Exercise data:
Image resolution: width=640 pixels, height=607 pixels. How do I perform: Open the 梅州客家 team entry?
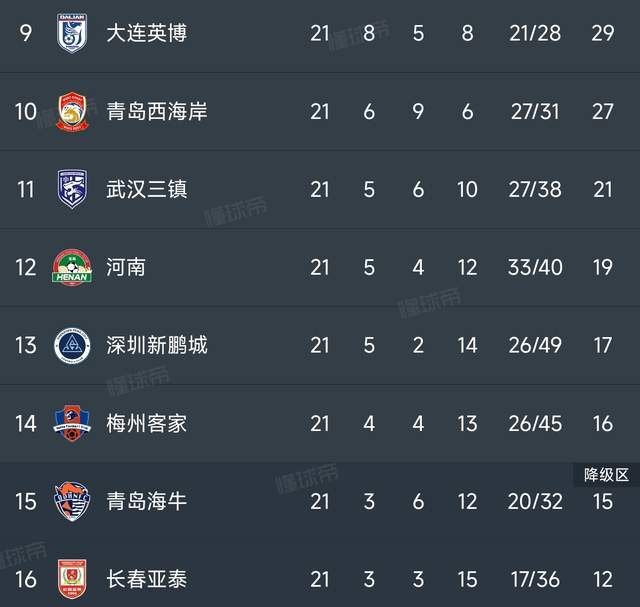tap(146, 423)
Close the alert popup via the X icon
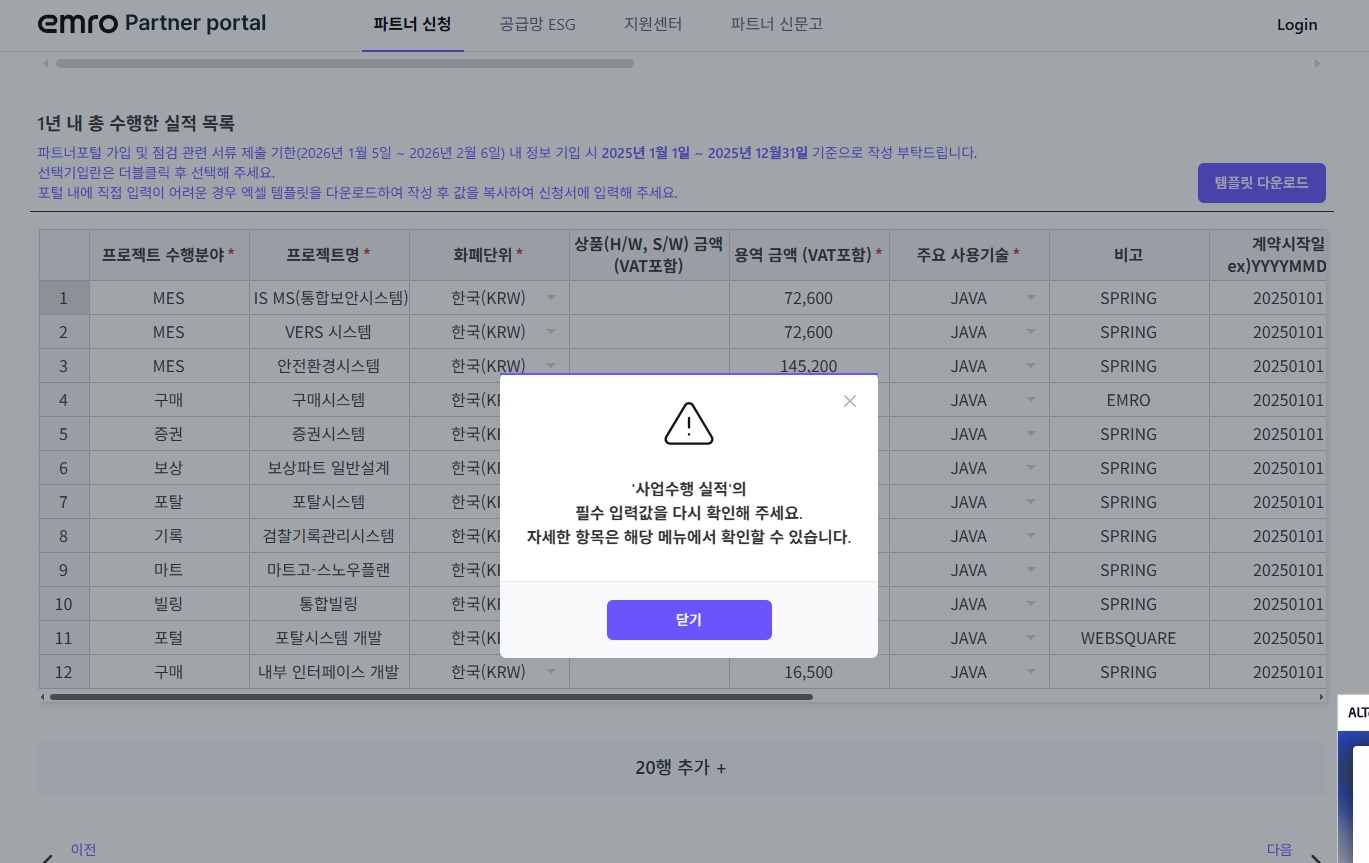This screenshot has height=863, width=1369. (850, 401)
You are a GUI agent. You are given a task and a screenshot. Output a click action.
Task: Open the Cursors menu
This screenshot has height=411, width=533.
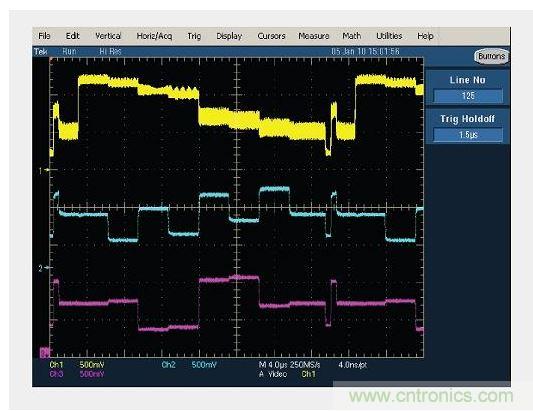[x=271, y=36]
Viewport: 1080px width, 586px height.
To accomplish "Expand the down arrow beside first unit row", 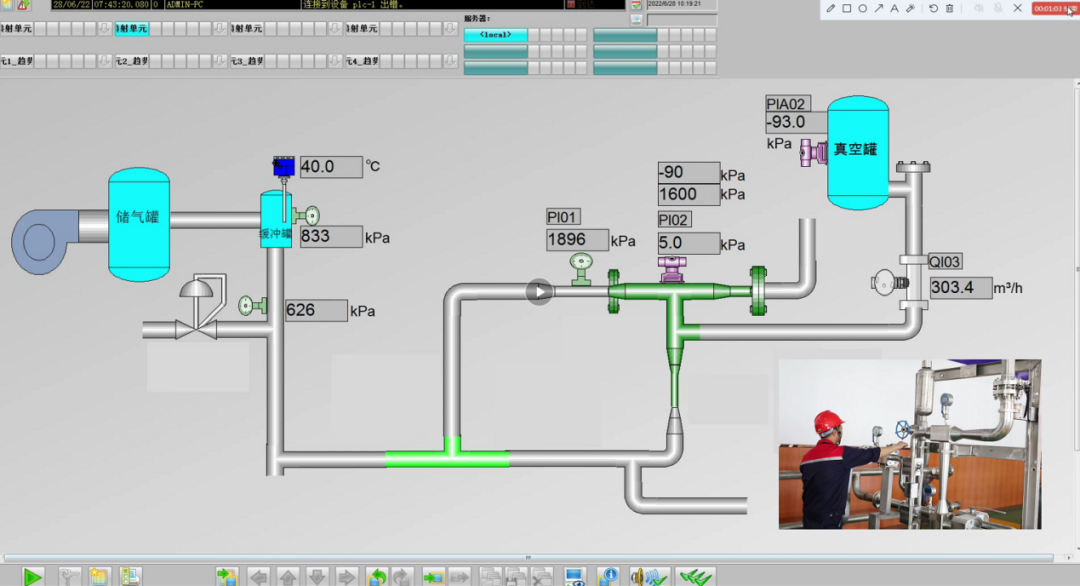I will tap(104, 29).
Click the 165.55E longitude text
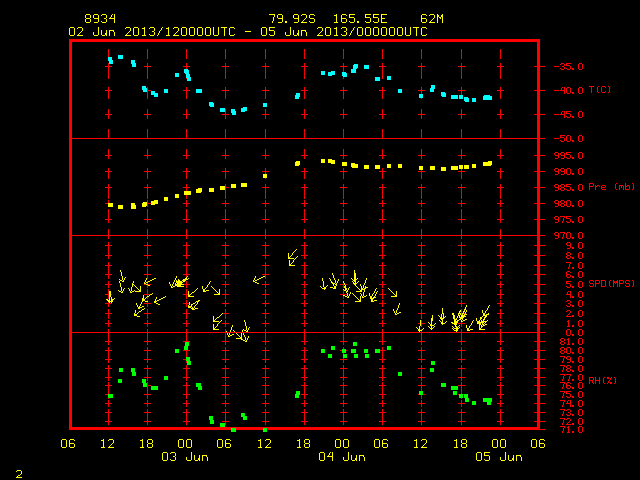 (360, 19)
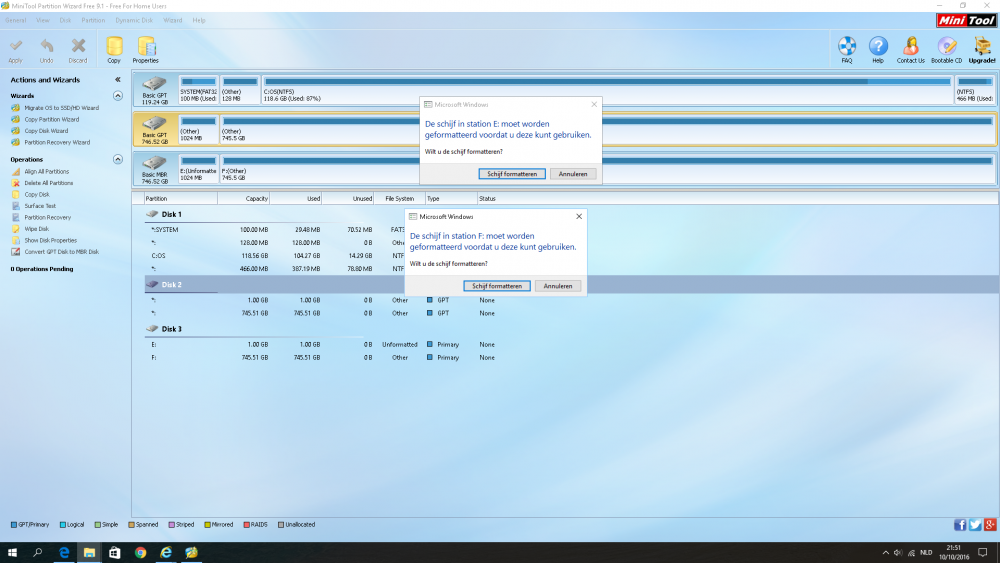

Task item: Both ends included, copy word for word the lines from the top of the entries above through the line with "Task: Open the Cursors menu". No pictures.

Expected answer:
Image resolution: width=640 pixels, height=607 pixels. How do I perform: Open the 梅州客家 team entry?
tap(146, 423)
Close the alert popup via the X icon
This screenshot has height=863, width=1369. (850, 401)
You are a GUI agent. You are given a task and a screenshot. Output a click action.
Task: Open the Cursors menu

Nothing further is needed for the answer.